J’ai crié, j’espère que cette idiote m’entendra et que je n’aurais pas à me lever. Elle est plus têtue qu’un âne et serait capable de camper devant ma porte. Mes yeux parcourent le plan de travail et je soupire. Génial, tout est à refaire. Je serre les poings à m’en faire blanchir les phalanges pour calmer les tremblements qui les parcourent.
- C’est pas Zoey. Ouvre-moi avant que je défonce cette porte.
D’accord, donc c’était pas Zoey. Je vais vraiment devoir me lever. Je repousse la chaise et mon regard balaye la pièce. Il y a des papiers froissés et des produits chimiques dans toute la cuisine. Je rangerais plus tard. Je m’arrête sur l’horloge quelques instants. Il est midi passé, ça explique la luminosité insupportable qui filtre par les rideaux. J’ai dû rester éveillé toute la nuit. Bah peu importe. J’attrape la robe de chambre qui traîne sur le canapé et l’enfile. Si je laisse Shin, si ce n’est pas Zoey c’est forcément Shin qui est là, voir mes bras il va me prendre la tête un bon moment et je pourrais abandonner l’idée de le faire partir rapidement pour pouvoir recommencer ce que je faisais.
Bien sûr, j’avais raison, quand j’ouvre c’est Shin qui me fixe avec son air circonspect. Il me tend un sachet en papier de la boulangerie du coin. Agacé, je lui prends des mains.
- J’ai pas besoin d’un chaperon Shin… Allez dépêche, tu fais rentrer le froid.
Je me décale de mauvaise grâce pour le laisser passer. Je n’ai pas trop le choix, il n’est pas aussi borné que Zoey, mais il est bien plus radical. Autant lui donner ce qu’il veut tout de suite pour être tranquille. Son putain d’oiseau vient voleter à côté de moi pendant qu’il enlève son manteau.
- Tiens le , j’veux pas qu’il mette le bordel dans mes papiers, en plus ça fout des plumes partout.
- C’est toi qui viens me parler de bordel ? Tu as vu l’état de cet endroit ?Apparemment ça à l’air de l’amuser.
- Je me retrouve très bien dans mon « bordel » comme tu dis. Alors contrôle ta source. »

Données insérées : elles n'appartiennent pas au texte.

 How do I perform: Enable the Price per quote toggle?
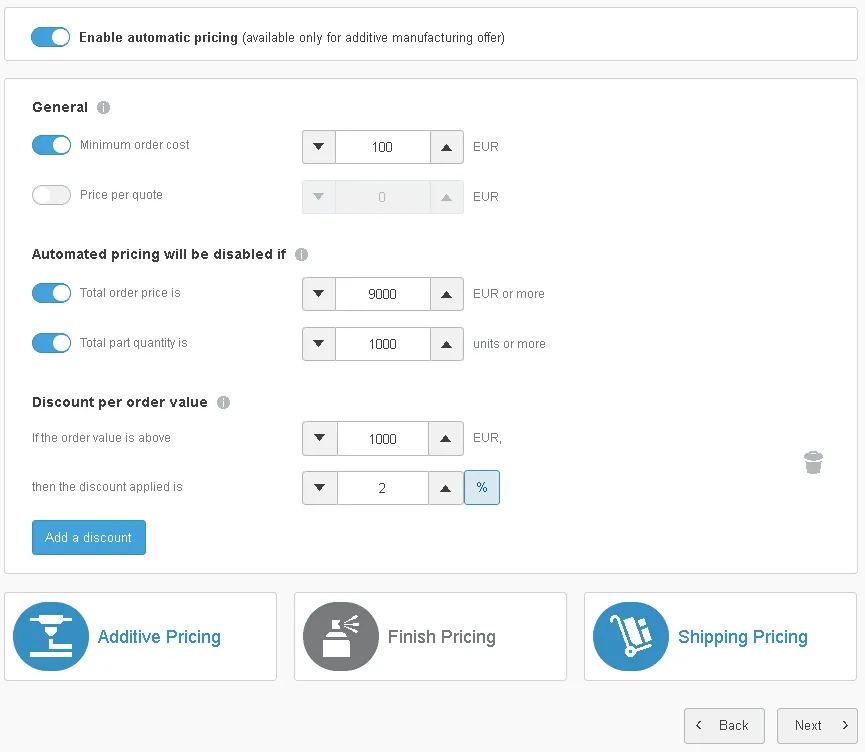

Le piaf retourne se poser sur l’épaule de son proprio. Parfait. Je l’aime bien, mais y a des limites à ne pas dépasser. Et je suis pas trop d’humeur. Je déplie douloureusement mes doigts, je les ai serrés si fort que le sang a du mal à circuler. Un mage ne va jamais sans sa source. Dommage pour ma migraine qui revient au moment le plus opportun. Je me dirige vers la cuisine tout en jetant un œil au paquet. Des biscuits. Mon ventre gargouille quand leur odeur chatouille mes narines. Je ne m’en étais pas rendu compte jusqu’à présent, mais je meurs de faim. J’attrape une assiette dans un des placards et je secoue le sachet au-dessus pour y renverser les gâteaux. Pendant que je m’affaire dans la cuisine, j’entends Shin qui s’installe dans le salon. Je le rejoins et je déblaie comme je peux la table basse avant de m’asseoir sur le fauteuil en face de lui. Il me dévisage avec ses yeux sombres. Je vois très bien la désapprobation dans ses iris quand il me fixe du regard. Pas mon problème. J’attrape un cookie que je commence à grignoter du bout des dents.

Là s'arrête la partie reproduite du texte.